[Opening Page text section]

= John Courtenay (1738–1816) =

18th/19th-century Irish officer in the British Army and politician

John Courtenay (22 August 1738 – 24 March 1816) was an Irish officer in the British Army who became a politician in England. He was a Whig member of Parliament (MP) at Westminster from 1780 to 1807, and again in 1812.

Courtenay was the second son of Henry Courtenay, a revenue officer from Newry, County Down in the Kingdom of Ireland. He was educated at Drogheda Grammar School.

He was MP for Tamworth from 1780 to 1796, and then for Appleby from 1796 to 1807. He was re-elected for Appleby at the 1812 general election, but resigned his seat shortly after Parliament met in December.

A member both of Brooks's and Whig Club, Courtenay aligned with Charles James Fox against the First Pitt ministry. As such, he supported reform measures, favouring the repeal of the Test Act in Scotland in 1791, abolition of the slave trade, and parliamentary reform; helped manage the impeachment of Warren Hastings; and, in A Poetical and Philosophical Essay on the French Revolution (1793), assailed Edmund Burke for his inveterate hostility to constitutional innovation and popular sovereignty.

[Closing Page text section]

**Required action 1:**
Which constituency did John Courtenay represent from 1780 to 1796, according to the John Courtenay biography above?
**Required action 2:**
Please write the next few sentences of the John Courtenay biography, picking up after its last sentence.

[Opening Stored data section]

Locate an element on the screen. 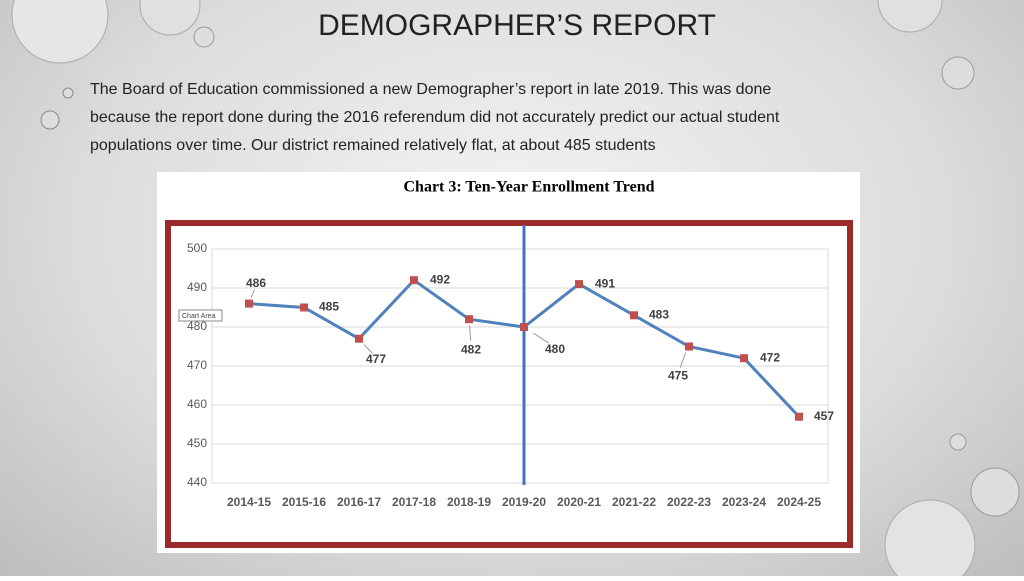 The height and width of the screenshot is (581, 1024). data-label: 483 is located at coordinates (659, 314).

[Closing Stored data section]

**Written reply 1:**
Tamworth.

**Written reply 2:**
With Sir Francis Burdett, in 1798 Courtenay supported the campaign of Catherine Despard to publicise and protest the conditions under which her Irish husband Colonel Edward Despard and other political radicals were held following the suspension of habeas corpus which Courtenay had opposed. In a House of Commons debate on the continued suspension, Coutenay read a letter from Catherine detailing the harsh conditions under which her husband was confined at in Coldbath Fields Prison. Edward Despard, a member of the London Corresponding Society and a United Irishman remained in prison for three years. In 1803 he was tried and executed for treason.

After the Acts of Union in 1800 he welcomed the new Irish MPs to the Commons, but protested the parliamentary oath of allegiance which continued to prevent members of Ireland's Roman Catholic majority from being seated in the House.

Courtenay was the surveyor-general of the ordnance from 1783 to 1784, and a lord of the treasury from 1806 to 1807 in the Grenville ministry.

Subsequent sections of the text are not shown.